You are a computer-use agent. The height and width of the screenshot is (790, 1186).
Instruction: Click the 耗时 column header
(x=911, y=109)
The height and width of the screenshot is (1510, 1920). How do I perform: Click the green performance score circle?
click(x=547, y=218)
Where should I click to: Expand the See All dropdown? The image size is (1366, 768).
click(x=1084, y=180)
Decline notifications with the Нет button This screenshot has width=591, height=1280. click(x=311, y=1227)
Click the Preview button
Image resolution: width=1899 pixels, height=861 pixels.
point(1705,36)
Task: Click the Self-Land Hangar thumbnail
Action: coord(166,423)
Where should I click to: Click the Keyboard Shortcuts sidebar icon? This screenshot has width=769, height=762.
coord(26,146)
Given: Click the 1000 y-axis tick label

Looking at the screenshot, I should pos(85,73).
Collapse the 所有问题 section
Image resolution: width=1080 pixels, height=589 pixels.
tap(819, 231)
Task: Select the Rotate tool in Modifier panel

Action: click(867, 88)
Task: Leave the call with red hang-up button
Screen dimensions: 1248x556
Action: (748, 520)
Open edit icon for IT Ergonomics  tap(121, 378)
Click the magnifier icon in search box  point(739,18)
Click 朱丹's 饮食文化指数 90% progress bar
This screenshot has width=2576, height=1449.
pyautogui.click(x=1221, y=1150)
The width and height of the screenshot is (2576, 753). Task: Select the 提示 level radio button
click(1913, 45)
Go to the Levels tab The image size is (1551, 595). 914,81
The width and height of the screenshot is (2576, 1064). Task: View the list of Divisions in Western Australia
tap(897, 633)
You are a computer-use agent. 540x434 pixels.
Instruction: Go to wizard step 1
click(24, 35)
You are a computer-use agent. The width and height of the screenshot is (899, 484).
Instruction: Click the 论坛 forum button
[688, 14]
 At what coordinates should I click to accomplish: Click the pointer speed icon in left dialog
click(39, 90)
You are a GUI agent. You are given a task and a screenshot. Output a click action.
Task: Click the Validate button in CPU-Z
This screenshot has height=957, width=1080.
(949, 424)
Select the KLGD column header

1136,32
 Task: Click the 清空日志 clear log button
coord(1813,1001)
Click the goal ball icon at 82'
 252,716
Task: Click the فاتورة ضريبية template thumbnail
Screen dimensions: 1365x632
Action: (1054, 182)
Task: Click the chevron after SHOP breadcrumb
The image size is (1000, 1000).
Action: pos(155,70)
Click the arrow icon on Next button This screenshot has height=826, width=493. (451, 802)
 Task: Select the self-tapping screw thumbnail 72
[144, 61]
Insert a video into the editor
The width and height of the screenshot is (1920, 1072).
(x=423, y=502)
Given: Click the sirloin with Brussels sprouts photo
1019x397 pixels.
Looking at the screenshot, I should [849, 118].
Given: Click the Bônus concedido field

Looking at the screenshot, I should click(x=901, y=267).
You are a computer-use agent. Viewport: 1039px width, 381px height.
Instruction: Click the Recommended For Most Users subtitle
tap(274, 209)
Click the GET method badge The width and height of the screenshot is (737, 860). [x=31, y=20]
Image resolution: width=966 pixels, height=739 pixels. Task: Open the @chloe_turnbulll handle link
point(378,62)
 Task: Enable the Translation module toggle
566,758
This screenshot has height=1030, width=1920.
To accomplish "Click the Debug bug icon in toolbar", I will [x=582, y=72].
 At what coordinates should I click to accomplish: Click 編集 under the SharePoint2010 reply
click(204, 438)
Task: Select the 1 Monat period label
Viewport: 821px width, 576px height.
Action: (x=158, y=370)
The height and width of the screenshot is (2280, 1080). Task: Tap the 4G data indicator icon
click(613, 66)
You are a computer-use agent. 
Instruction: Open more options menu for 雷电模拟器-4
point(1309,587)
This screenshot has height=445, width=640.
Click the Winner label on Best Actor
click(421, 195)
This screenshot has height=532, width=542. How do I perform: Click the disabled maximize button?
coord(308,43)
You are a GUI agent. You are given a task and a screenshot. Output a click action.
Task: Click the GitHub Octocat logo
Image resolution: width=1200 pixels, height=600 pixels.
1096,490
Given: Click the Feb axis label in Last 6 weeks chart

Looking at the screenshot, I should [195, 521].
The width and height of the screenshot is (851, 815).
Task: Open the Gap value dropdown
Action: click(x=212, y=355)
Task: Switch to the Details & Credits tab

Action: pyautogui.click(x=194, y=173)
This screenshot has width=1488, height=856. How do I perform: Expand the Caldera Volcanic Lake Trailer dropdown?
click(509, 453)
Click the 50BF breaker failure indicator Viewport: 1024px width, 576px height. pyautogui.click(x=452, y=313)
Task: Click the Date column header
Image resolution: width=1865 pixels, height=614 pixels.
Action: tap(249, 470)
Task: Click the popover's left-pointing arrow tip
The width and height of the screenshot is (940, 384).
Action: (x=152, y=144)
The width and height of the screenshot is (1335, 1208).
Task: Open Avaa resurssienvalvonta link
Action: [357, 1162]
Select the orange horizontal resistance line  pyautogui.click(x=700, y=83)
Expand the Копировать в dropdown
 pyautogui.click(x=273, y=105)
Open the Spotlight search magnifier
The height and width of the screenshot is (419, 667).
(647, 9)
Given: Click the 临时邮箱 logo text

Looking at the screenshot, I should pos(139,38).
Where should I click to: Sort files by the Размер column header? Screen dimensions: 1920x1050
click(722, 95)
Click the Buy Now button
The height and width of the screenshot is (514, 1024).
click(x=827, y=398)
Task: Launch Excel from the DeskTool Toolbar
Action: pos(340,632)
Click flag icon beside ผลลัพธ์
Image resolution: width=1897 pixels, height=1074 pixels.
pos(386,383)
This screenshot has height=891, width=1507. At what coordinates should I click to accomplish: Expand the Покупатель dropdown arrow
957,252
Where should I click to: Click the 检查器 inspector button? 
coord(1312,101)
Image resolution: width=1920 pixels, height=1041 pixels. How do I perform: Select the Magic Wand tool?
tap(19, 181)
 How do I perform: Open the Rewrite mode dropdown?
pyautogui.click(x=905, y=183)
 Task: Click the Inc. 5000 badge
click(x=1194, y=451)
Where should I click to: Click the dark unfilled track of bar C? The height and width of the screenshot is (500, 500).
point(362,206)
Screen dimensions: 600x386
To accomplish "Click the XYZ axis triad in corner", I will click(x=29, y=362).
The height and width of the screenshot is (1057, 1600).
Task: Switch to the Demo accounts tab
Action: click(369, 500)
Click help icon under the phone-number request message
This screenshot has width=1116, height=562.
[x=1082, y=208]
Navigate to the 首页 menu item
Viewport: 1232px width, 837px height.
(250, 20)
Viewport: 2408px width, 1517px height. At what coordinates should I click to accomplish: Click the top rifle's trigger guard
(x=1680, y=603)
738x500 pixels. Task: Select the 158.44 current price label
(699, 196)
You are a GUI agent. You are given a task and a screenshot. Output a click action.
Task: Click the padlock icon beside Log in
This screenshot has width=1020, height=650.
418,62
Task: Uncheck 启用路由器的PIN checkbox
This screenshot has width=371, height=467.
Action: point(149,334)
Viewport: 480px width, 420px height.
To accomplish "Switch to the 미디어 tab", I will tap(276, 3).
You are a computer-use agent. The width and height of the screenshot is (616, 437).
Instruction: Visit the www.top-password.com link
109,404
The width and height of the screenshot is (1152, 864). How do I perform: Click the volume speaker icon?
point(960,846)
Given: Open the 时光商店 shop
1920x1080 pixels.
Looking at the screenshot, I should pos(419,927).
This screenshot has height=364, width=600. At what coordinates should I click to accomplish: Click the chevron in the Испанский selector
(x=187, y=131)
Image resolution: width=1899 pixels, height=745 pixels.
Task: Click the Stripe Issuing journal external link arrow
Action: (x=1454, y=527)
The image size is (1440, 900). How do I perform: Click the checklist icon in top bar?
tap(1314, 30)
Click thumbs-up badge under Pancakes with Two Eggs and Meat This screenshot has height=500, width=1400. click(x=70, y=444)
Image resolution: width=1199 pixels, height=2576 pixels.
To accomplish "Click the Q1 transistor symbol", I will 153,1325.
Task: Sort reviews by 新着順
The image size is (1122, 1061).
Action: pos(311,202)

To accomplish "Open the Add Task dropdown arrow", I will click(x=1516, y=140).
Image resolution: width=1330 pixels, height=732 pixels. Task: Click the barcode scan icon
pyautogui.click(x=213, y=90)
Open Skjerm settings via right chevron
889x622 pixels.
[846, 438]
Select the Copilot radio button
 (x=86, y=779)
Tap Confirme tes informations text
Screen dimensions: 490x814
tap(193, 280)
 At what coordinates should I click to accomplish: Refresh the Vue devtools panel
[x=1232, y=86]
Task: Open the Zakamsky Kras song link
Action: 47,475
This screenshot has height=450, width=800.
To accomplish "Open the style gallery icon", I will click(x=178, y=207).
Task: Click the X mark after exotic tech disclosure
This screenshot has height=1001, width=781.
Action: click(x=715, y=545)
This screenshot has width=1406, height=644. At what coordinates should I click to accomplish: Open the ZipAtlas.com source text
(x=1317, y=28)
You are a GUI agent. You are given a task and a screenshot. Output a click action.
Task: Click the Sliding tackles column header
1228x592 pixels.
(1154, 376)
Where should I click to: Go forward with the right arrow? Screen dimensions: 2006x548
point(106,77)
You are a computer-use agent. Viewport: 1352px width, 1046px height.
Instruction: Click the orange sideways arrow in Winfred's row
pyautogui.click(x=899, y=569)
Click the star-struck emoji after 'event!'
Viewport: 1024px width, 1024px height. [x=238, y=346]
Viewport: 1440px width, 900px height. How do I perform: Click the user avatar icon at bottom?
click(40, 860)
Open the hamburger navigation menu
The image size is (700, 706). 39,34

----

• Problem description: Starting with the line that contains "1228x592 pixels.", print every line through the end of the entries above exactly as written, both boundary lines included, and nothing else.

• Answer box:
1228x592 pixels.
(1154, 376)
Where should I click to: Go forward with the right arrow? Screen dimensions: 2006x548
point(106,77)
You are a computer-use agent. Viewport: 1352px width, 1046px height.
Instruction: Click the orange sideways arrow in Winfred's row
pyautogui.click(x=899, y=569)
Click the star-struck emoji after 'event!'
Viewport: 1024px width, 1024px height. [x=238, y=346]
Viewport: 1440px width, 900px height. How do I perform: Click the user avatar icon at bottom?
click(40, 860)
Open the hamburger navigation menu
The image size is (700, 706). 39,34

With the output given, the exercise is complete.